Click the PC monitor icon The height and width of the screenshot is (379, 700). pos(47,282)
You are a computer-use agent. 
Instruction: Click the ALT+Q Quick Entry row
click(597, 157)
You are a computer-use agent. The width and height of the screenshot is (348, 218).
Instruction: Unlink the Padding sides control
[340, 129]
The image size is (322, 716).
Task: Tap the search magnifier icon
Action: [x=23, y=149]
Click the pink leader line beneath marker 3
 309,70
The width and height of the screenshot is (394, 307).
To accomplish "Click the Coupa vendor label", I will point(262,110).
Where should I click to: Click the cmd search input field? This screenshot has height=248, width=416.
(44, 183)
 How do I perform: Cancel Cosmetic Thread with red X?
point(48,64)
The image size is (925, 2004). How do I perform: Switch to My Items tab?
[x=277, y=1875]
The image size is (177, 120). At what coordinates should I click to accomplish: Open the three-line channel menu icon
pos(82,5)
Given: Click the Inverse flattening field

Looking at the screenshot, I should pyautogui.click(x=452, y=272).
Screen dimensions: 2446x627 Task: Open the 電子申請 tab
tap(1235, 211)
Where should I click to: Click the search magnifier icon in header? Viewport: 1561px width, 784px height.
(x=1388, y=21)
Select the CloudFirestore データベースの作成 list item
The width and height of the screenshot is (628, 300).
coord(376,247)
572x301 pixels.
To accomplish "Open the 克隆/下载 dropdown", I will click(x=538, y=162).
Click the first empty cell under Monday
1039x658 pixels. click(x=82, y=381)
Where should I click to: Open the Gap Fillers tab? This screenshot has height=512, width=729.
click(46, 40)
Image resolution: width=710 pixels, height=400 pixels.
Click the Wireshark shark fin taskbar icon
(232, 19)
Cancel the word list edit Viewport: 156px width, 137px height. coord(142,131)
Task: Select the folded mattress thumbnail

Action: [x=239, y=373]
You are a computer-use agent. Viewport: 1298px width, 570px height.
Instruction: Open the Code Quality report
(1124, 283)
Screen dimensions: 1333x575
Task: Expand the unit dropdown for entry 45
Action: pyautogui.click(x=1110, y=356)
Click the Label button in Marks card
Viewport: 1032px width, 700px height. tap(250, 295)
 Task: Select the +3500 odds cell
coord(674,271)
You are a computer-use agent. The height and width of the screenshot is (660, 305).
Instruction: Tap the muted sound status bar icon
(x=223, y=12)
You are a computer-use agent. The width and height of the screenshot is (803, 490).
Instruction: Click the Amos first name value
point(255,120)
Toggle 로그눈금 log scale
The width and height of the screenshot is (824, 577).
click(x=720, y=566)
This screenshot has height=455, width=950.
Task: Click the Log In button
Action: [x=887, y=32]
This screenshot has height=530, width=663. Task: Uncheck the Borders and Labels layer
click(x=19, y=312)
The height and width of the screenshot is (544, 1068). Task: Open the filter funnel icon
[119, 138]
● ● ● ●
■ EXERCISE OBJECTIVE
Return the lines of the records that include the string "will".

■ ANSWER TO THE EXERCISE
To accomplish "Click the Coupa vendor label", I will point(262,110).
To accomplish "Open the 克隆/下载 dropdown", I will click(x=538, y=162).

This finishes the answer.